Tuesday, November 14, 2017

Skills are Merely Subsets of Aggregate Time Value

Why should it matter? When we focus solely on specific skills, we miss the potential of aggregate time value as an adaptive response to the shifting economic circumstance of the present. And while specific skills tend to reflect specialization as well, non specific skill sets are more applicable to generalization, yet both can "exist on the same continuum". Indeed, the "generalized specialist" may be one practical approach.

Aggregate (or complete) time value - given the diverse options it suggests - contains the potential of adaptive responses for individuals and groups alike. The more flexibility we allow ourselves for personal time management, the less economic risk we ultimately face. Nevertheless, it's one thing to take on diverse monetary investments to reduce risk, and another to make diverse commitments for our time priorities. For more than a century, the majority of us have learned to dismiss skills and time use diversity as a reasonable option. But is it still rational to do so?

When we accept compensation for specific skills sets over a long duration, other valuable parts of our lives can slip away from us. Employment on these terms has never been as flexible - for instance - as the schedules of the farmer, the small business owner or CEO of a corporation, or even the varied routines of those who work from home. And when highly valued skills take precedence over a wide range of practical skills, the result is societal imbalance, between our most useful versus our most highly valued functions.

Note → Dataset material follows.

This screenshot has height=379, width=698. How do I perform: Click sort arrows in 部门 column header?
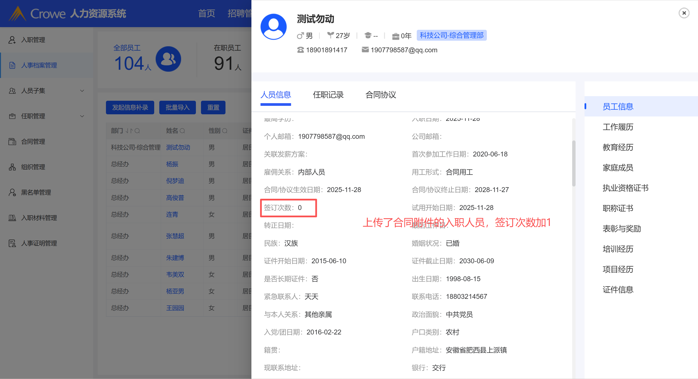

As individuals and groups lose the ability to coordinate time based priorities, they eventually lose the ability to adapt and thrive, as well.

In the twentieth century, the opportunity costs were often minimal, when we gave up our personal time preferences for the skills priorities sought by our institutions. Nevertheless, this scenario is already changing, as automation and technology begin to substitute for what have often been extensive skill commitments on our part. Fortunately, defining the value of our time preferences in economic terms, is a good way to frame our personal priorities in a context not unlike employer priorities, as firms continue to replace labour with automation and technology.

Personally defined time value could also serve as a valuable economic unit. After all, it is much easier to quantify what we want to provide for others, and what we seek in terms of time commitments from others, than it is to quantify the actual interchange of skill capacity in a wide range of current service contexts. Even though it's difficult to define the level or value of skill we need from others in specific instances, we can readily quantify the time we exchange with others. Given the fact today's services have become so difficult to quantify in terms of output, a simple quantification of time commitments would be a considerable step forward. A better understanding of the true potential for services output, is no small matter.